Matching Algorithms
Kora Compliance uses a composite matching algorithm to compare subject names against watchlist entries. The composite score combines four different string similarity methods, each catching different types of variations.
Composite Score
The final match score is a weighted combination of four algorithms:
Score = (Primary × 0.60) + (Token × 0.15) + (N-gram × 0.15) + (Phonetic × 0.10)
where Primary = max(Token, Fuzzy, N-gram)
Match Strength Classification
| Strength | Composite Score | Description |
|---|---|---|
EXACT | 1.0 | Normalized names are identical |
STRONG | ≥ 0.92 | Very high confidence match |
POSSIBLE | ≥ 0.75 | Potential match requiring review |
Scores below 0.75 are not returned as matches.
Algorithm Details
1. Jaro-Winkler Distance (Primary)
Weight: 60% (as primary score component)
Measures character-level similarity between two strings, with a bonus for matching prefixes. Effective for catching typos and character transpositions.

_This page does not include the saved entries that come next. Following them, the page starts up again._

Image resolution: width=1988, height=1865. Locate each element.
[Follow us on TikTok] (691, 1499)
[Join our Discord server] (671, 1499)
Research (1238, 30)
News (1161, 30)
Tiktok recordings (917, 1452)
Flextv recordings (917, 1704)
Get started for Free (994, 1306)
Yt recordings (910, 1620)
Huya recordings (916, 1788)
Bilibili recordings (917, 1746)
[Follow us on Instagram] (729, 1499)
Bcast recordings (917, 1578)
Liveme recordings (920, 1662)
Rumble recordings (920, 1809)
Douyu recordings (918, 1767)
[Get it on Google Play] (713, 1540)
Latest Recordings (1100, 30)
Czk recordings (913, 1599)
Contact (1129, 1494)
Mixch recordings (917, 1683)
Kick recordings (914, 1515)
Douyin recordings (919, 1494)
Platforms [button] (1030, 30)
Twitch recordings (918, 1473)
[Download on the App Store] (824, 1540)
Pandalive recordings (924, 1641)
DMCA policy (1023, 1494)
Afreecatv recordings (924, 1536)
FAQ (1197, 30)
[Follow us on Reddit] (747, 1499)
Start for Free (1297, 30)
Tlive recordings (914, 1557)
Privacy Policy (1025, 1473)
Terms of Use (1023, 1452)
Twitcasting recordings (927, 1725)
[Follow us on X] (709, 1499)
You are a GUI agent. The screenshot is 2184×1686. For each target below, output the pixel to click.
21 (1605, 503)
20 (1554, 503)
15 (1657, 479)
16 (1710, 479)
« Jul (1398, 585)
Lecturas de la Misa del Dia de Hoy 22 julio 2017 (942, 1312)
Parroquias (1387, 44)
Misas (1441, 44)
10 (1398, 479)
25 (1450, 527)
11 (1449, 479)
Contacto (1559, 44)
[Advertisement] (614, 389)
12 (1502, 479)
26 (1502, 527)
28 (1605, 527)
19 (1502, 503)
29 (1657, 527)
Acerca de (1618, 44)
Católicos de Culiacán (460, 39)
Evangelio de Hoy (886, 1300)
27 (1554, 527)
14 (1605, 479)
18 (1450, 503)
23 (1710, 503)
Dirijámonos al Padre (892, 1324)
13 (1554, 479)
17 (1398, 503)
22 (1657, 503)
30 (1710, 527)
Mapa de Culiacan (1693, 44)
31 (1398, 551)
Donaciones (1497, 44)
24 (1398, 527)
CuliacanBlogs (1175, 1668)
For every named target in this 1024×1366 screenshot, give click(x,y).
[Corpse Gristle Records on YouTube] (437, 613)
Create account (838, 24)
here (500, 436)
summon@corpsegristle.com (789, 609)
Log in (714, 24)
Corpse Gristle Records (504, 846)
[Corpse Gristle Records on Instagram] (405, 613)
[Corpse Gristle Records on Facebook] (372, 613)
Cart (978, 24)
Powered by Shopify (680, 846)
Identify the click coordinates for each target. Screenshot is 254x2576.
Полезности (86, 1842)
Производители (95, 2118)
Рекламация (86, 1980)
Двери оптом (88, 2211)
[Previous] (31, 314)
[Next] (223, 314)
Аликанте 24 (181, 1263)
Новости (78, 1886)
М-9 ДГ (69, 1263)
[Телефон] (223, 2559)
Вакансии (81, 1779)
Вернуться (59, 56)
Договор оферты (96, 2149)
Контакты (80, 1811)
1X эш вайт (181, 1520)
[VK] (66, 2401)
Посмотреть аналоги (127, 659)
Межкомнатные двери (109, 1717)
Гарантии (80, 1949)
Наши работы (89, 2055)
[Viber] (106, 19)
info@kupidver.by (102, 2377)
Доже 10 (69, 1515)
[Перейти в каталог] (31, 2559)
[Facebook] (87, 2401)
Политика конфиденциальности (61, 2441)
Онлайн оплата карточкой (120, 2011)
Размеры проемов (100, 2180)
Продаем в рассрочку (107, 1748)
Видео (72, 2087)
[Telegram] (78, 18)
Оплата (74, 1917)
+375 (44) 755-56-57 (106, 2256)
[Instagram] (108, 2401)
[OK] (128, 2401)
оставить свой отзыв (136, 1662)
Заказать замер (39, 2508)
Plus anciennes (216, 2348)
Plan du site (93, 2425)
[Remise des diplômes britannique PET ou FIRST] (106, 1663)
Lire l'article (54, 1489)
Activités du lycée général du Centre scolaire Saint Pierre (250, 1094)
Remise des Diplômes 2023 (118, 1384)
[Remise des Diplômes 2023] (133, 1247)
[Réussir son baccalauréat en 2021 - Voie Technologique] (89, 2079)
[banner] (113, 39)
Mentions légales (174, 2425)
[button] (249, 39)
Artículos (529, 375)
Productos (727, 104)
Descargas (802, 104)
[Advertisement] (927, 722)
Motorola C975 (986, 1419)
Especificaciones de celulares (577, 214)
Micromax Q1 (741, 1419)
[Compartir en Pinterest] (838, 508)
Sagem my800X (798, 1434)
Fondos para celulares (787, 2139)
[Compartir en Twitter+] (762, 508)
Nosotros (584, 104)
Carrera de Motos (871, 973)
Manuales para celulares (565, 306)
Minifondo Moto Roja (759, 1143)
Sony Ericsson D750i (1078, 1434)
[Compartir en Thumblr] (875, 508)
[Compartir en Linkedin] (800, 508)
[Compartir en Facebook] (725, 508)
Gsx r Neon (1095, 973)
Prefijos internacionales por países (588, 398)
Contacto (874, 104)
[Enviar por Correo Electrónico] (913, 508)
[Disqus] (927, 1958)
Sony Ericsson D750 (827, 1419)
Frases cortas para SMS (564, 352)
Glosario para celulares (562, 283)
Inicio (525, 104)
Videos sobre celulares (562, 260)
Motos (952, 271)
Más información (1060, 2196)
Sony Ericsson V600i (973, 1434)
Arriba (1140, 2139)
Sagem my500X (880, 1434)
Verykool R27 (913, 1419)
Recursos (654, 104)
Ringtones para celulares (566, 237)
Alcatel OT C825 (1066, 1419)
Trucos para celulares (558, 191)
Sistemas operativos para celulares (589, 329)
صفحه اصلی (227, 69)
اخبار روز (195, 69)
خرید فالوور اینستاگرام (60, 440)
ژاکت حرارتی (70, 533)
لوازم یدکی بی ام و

| Input A | Input B | Score |
|---|---|---|
| "John Smith" | "Jon Smith" | 0.96 |
| "Mohammed Ali" | "Mohamed Ali" | 0.97 |
| "Smith, John" | "John Smith" | 0.82 |
Parameters:
- Scaling factor: 0.1 (prefix bonus)
- Maximum prefix length: 4 characters
2. Token-Based Matching
Weight: 15%
Splits names into tokens (words) and compares all combinations. Handles name reordering — "John Doe" matches "Doe John" equally well.
| Input A | Input B | Score |
|---|---|---|
| "John Michael Doe" | "Doe John Michael" | 1.00 |
| "John Doe" | "John Michael Doe" | 0.88 |
| "Al-Rashid Mohammed" | "Mohammed Al Rashid" | 0.95 |
Parameters:
- Minimum token match threshold: 85–95%
3. N-gram Similarity (Bigrams)
Weight: 15%
Compares 2-character sequences (bigrams) between strings. Catches character-level variations and partial name matches.
| Input A | Input B | Score |
|---|---|---|
| "Alexander" | "Aleksander" | 0.89 |
| "Mueller" | "Muller" | 0.86 |
| "Tchaikovsky" | "Chaikovsky" | 0.88 |
Parameters:
- N-gram size: 2 (bigrams)
- Minimum threshold: 0.85
4. Soundex (Phonetic)
Weight: 10%
Compares phonetic encodings of names. Catches names that sound alike but are spelled differently.
| Input A | Input B | Soundex A | Soundex B | Match |
|---|---|---|---|---|
| "Smith" | "Smyth" | S530 | S530 | Yes |
| "Schmidt" | "Smith" | S530 | S530 | Yes |
| "Catherine" | "Katherine" | C365 | K365 | Partial |
Name Normalization
Before matching, all names go through normalization:
- Lowercase conversion — "JOHN DOE" → "john doe"
- Diacritic removal — "José García" → "jose garcia"
- Title/honorific removal — Strips: Mr., Mrs., Ms., Dr., Prof., Sir, Lord, Dame, Hon.
- Punctuation removal — Removes punctuation while preserving spaces and digits
- Whitespace normalization — Collapses multiple spaces into one
Normalization Examples
| Original | Normalized |
|---|---|
| "Dr. José María García-López" | "jose maria garcia lopez" |
| "Mr. MOHAMMED AL-RASHID" | "mohammed al rashid" |
| "Prof. Sir John Smith III" | "john smith iii" |
| "김정은 (Kim Jong-un)" | "김정은 kim jong un" |
Matching Example
Subject: "Mohamed Al Rasheed" Watchlist entry: "Mohammed Al-Rashid"
| Step | Result |
|---|---|
| Normalize subject | "mohamed al rasheed" |
| Normalize entry | "mohammed al rashid" |
| Jaro-Winkler | 0.91 |
| Token match | 0.93 |
| N-gram | 0.85 |
| Soundex | 0.90 |
| Primary | max(0.93, 0.91, 0.85) = 0.93 |
| Composite | (0.93 × 0.60) + (0.93 × 0.15) + (0.85 × 0.15) + (0.90 × 0.10) = 0.915 |
| Strength | POSSIBLE (≥ 0.75) |
Tuning Thresholds
Match thresholds can be adjusted per screening check type via the configuration API. Lowering thresholds increases recall (more matches) but may increase false positives. Raising thresholds reduces noise but may miss fuzzy matches.
Default thresholds work well for most compliance use cases.